* **Work request**: The tail of the records, from the line containing "skype sex online (341, 2245)" through the final line, should be printed exactly and on its own.

* **Records**:

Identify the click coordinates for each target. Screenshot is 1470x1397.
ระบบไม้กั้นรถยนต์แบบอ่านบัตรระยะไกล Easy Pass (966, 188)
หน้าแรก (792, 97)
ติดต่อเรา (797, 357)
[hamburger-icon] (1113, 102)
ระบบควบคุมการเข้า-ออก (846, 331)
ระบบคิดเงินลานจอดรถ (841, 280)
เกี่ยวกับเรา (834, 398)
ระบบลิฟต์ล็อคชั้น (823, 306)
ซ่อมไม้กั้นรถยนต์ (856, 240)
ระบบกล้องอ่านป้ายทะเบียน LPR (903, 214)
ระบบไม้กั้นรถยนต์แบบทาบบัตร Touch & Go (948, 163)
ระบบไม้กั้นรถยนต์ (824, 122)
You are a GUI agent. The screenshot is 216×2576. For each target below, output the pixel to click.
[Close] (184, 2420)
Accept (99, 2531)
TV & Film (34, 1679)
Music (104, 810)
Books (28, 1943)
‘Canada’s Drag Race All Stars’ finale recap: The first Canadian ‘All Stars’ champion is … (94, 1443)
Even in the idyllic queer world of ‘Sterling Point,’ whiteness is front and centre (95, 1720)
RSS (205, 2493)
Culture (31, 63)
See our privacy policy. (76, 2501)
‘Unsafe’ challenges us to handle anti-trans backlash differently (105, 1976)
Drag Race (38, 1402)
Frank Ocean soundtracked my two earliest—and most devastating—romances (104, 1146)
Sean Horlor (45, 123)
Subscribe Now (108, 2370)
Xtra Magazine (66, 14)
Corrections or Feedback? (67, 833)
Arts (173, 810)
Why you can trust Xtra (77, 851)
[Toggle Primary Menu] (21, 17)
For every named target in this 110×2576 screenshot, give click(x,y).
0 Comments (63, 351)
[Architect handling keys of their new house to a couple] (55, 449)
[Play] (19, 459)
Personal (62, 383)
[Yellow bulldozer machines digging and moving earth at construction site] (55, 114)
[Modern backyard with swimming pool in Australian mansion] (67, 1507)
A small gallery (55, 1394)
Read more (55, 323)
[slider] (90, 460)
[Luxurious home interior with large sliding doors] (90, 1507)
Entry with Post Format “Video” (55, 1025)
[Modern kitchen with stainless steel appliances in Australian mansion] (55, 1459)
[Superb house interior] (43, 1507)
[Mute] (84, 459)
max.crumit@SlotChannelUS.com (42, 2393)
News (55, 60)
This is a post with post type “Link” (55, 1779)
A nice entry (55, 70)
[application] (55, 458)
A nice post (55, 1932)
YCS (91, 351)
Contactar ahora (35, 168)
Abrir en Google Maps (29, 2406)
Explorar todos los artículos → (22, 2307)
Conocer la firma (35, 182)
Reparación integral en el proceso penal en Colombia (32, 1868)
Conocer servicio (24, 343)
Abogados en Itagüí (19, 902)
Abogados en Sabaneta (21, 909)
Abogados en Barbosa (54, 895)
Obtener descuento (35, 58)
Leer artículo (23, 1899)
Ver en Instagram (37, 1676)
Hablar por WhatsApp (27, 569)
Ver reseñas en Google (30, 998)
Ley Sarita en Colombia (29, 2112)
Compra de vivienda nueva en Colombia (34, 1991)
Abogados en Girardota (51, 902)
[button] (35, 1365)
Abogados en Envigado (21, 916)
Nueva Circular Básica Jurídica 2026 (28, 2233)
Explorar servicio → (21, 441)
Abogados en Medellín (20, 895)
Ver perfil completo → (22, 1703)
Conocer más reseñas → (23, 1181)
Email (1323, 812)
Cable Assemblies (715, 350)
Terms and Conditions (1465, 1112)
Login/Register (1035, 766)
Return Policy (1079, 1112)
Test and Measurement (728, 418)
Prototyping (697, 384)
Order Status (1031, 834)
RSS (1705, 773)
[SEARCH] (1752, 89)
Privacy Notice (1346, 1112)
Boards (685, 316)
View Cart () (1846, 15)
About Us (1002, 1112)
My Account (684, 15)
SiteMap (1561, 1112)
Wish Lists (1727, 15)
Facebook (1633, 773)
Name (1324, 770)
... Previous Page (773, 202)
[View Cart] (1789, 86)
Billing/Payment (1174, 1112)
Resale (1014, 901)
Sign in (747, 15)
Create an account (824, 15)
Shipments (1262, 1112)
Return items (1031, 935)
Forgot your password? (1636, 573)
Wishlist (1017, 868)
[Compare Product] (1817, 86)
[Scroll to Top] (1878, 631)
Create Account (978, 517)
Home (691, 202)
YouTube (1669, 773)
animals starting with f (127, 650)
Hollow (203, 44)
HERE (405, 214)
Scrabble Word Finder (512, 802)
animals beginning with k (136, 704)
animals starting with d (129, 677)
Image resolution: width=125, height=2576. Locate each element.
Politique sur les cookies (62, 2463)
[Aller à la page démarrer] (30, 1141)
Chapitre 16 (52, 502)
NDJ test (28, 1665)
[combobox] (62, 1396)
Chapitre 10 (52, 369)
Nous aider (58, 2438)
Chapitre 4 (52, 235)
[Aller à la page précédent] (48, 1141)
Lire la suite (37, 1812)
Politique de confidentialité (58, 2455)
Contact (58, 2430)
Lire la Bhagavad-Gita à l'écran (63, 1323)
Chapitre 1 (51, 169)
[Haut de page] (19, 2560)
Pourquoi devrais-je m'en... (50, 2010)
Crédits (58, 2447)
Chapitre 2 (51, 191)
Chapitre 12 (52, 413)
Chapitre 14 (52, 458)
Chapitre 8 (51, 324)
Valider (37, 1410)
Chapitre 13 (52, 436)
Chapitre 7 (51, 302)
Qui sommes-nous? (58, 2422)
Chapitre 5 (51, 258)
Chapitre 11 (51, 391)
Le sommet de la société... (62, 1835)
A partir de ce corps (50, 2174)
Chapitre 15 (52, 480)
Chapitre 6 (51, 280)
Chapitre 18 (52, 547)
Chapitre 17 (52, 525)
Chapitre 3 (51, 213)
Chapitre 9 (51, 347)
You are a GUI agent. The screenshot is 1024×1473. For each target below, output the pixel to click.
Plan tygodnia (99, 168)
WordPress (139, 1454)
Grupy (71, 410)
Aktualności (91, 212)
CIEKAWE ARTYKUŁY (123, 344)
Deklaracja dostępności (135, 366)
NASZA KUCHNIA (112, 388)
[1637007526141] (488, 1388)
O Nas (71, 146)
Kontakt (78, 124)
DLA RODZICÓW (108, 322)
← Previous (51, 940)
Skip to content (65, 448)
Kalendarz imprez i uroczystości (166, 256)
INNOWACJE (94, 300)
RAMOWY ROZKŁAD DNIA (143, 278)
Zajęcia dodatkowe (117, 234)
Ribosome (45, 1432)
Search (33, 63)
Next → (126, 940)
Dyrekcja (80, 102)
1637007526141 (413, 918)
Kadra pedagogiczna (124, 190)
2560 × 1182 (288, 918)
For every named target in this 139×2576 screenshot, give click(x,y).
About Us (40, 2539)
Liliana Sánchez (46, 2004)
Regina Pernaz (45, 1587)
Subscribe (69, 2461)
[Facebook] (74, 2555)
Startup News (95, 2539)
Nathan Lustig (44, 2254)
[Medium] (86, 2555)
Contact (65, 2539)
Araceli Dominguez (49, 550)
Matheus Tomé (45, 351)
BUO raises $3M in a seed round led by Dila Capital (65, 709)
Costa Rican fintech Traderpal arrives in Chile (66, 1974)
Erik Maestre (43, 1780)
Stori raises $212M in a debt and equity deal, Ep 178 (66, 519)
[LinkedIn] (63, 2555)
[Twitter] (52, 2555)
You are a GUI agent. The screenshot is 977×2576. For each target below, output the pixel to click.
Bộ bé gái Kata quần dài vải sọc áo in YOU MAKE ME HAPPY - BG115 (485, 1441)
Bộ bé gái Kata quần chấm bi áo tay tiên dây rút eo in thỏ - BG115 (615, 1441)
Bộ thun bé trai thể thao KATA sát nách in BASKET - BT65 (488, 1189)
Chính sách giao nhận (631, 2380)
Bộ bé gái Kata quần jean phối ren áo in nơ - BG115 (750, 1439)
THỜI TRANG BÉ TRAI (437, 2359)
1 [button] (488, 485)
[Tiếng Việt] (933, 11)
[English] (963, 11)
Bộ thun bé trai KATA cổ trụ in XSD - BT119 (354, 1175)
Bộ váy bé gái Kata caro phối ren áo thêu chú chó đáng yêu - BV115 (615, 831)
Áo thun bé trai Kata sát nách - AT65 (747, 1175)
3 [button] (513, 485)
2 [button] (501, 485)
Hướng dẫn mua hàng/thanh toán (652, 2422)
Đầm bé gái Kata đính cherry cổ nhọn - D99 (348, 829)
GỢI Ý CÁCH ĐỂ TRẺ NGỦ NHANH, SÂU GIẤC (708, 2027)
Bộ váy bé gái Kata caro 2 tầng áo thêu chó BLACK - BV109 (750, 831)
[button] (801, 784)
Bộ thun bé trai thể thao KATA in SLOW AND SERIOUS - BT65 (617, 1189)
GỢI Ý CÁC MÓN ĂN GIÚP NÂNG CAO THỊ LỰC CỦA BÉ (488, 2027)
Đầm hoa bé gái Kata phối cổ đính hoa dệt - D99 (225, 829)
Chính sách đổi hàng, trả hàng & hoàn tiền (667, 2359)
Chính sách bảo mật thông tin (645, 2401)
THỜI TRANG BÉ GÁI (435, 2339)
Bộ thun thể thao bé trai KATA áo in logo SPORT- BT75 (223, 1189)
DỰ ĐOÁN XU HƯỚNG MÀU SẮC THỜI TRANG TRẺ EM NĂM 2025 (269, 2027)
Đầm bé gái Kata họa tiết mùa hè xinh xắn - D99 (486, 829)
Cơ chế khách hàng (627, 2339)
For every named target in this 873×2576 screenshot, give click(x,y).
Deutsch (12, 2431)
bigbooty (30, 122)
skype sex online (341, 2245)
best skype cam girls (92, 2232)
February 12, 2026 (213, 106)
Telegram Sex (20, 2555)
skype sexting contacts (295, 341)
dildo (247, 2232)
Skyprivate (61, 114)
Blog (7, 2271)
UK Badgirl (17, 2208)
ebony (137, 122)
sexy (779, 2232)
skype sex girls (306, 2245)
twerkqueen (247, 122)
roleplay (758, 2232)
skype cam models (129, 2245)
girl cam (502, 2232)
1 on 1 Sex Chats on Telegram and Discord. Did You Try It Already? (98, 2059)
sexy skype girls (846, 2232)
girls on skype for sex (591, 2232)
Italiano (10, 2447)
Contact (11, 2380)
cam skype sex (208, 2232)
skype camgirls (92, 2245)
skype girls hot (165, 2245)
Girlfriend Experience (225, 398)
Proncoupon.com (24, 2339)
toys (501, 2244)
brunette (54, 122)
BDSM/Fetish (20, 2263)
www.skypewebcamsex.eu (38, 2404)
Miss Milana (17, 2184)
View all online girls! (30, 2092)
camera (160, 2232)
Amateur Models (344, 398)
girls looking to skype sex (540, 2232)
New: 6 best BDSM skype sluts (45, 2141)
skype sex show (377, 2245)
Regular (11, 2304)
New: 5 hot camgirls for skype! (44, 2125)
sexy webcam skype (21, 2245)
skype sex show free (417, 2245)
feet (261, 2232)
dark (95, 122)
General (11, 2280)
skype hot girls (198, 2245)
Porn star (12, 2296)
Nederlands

* **Output of the exercise**:
skype sex online (341, 2245)
best skype cam girls (92, 2232)
February 12, 2026 (213, 106)
Telegram Sex (20, 2555)
skype sexting contacts (295, 341)
dildo (247, 2232)
Skyprivate (61, 114)
Blog (7, 2271)
UK Badgirl (17, 2208)
ebony (137, 122)
sexy (779, 2232)
skype sex girls (306, 2245)
twerkqueen (247, 122)
roleplay (758, 2232)
skype cam models (129, 2245)
girl cam (502, 2232)
1 on 1 Sex Chats on Telegram and Discord. Did You Try It Already? (98, 2059)
sexy skype girls (846, 2232)
girls on skype for sex (591, 2232)
Italiano (10, 2447)
Contact (11, 2380)
cam skype sex (208, 2232)
skype camgirls (92, 2245)
skype girls hot (165, 2245)
Girlfriend Experience (225, 398)
Proncoupon.com (24, 2339)
toys (501, 2244)
brunette (54, 122)
BDSM/Fetish (20, 2263)
www.skypewebcamsex.eu (38, 2404)
Miss Milana (17, 2184)
View all online girls! (30, 2092)
camera (160, 2232)
Amateur Models (344, 398)
girls looking to skype sex (540, 2232)
New: 6 best BDSM skype sluts (45, 2141)
skype sex show (377, 2245)
Regular (11, 2304)
New: 5 hot camgirls for skype! (44, 2125)
sexy webcam skype (21, 2245)
skype sex show free (417, 2245)
feet (261, 2232)
dark (95, 122)
General (11, 2280)
skype hot girls (198, 2245)
Porn star (12, 2296)
Nederlands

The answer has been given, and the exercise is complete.